--- EXERCISE ---
Every word of the data must be reproduced in your reply exactly.

[Saved data entries]
§
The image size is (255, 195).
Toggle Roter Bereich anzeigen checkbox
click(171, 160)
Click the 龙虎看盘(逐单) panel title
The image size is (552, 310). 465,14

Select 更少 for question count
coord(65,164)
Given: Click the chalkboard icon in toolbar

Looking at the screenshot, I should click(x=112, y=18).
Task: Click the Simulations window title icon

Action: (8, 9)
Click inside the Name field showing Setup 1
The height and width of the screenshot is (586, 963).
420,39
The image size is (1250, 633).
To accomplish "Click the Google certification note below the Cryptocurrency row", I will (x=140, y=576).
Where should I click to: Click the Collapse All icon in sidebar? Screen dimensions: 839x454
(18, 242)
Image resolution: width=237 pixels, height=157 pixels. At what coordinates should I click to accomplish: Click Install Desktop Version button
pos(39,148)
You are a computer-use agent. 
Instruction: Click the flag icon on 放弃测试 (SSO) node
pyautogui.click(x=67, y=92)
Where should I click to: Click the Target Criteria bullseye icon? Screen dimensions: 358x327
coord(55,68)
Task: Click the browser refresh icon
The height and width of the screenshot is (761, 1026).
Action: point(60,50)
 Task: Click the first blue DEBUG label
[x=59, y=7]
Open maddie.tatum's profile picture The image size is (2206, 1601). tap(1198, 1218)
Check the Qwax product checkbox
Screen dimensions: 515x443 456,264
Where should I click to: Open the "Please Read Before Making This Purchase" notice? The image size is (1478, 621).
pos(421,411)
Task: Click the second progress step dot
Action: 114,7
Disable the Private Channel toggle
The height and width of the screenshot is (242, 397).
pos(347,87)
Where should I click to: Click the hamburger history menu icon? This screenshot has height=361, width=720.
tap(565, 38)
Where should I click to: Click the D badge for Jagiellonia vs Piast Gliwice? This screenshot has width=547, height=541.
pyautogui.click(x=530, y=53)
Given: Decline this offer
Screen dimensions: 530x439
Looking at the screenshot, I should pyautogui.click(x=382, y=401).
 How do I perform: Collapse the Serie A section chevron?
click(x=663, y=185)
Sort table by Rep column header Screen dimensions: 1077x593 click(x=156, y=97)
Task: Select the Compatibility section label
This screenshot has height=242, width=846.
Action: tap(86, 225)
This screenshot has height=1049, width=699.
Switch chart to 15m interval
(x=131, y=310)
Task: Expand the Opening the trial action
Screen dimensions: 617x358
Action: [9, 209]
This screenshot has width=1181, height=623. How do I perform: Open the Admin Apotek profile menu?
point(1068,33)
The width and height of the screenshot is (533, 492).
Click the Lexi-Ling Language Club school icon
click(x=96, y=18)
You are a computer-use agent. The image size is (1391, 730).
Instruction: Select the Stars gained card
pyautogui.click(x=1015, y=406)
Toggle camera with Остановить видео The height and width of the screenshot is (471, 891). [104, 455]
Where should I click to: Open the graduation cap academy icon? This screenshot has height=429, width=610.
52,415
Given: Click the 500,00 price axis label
§
--- SOLUTION FOR THIS EXERCISE ---
The image size is (255, 195).
Toggle Roter Bereich anzeigen checkbox
click(171, 160)
Click the 龙虎看盘(逐单) panel title
The image size is (552, 310). 465,14

Select 更少 for question count
coord(65,164)
Given: Click the chalkboard icon in toolbar

Looking at the screenshot, I should click(x=112, y=18).
Task: Click the Simulations window title icon

Action: (8, 9)
Click inside the Name field showing Setup 1
The height and width of the screenshot is (586, 963).
420,39
The image size is (1250, 633).
To accomplish "Click the Google certification note below the Cryptocurrency row", I will (x=140, y=576).
Where should I click to: Click the Collapse All icon in sidebar? Screen dimensions: 839x454
(18, 242)
Image resolution: width=237 pixels, height=157 pixels. At what coordinates should I click to accomplish: Click Install Desktop Version button
pos(39,148)
You are a computer-use agent. 
Instruction: Click the flag icon on 放弃测试 (SSO) node
pyautogui.click(x=67, y=92)
Where should I click to: Click the Target Criteria bullseye icon? Screen dimensions: 358x327
coord(55,68)
Task: Click the browser refresh icon
The height and width of the screenshot is (761, 1026).
Action: point(60,50)
 Task: Click the first blue DEBUG label
[x=59, y=7]
Open maddie.tatum's profile picture The image size is (2206, 1601). tap(1198, 1218)
Check the Qwax product checkbox
Screen dimensions: 515x443 456,264
Where should I click to: Open the "Please Read Before Making This Purchase" notice? The image size is (1478, 621).
pos(421,411)
Task: Click the second progress step dot
Action: 114,7
Disable the Private Channel toggle
The height and width of the screenshot is (242, 397).
pos(347,87)
Where should I click to: Click the hamburger history menu icon? This screenshot has height=361, width=720.
tap(565, 38)
Where should I click to: Click the D badge for Jagiellonia vs Piast Gliwice? This screenshot has width=547, height=541.
pyautogui.click(x=530, y=53)
Given: Decline this offer
Screen dimensions: 530x439
Looking at the screenshot, I should pyautogui.click(x=382, y=401).
 How do I perform: Collapse the Serie A section chevron?
click(x=663, y=185)
Sort table by Rep column header Screen dimensions: 1077x593 click(x=156, y=97)
Task: Select the Compatibility section label
This screenshot has height=242, width=846.
Action: tap(86, 225)
This screenshot has height=1049, width=699.
Switch chart to 15m interval
(x=131, y=310)
Task: Expand the Opening the trial action
Screen dimensions: 617x358
Action: [9, 209]
This screenshot has width=1181, height=623. How do I perform: Open the Admin Apotek profile menu?
point(1068,33)
The width and height of the screenshot is (533, 492).
Click the Lexi-Ling Language Club school icon
click(x=96, y=18)
You are a computer-use agent. The image size is (1391, 730).
Instruction: Select the Stars gained card
pyautogui.click(x=1015, y=406)
Toggle camera with Остановить видео The height and width of the screenshot is (471, 891). [104, 455]
Where should I click to: Open the graduation cap academy icon? This screenshot has height=429, width=610.
52,415
Given: Click the 500,00 price axis label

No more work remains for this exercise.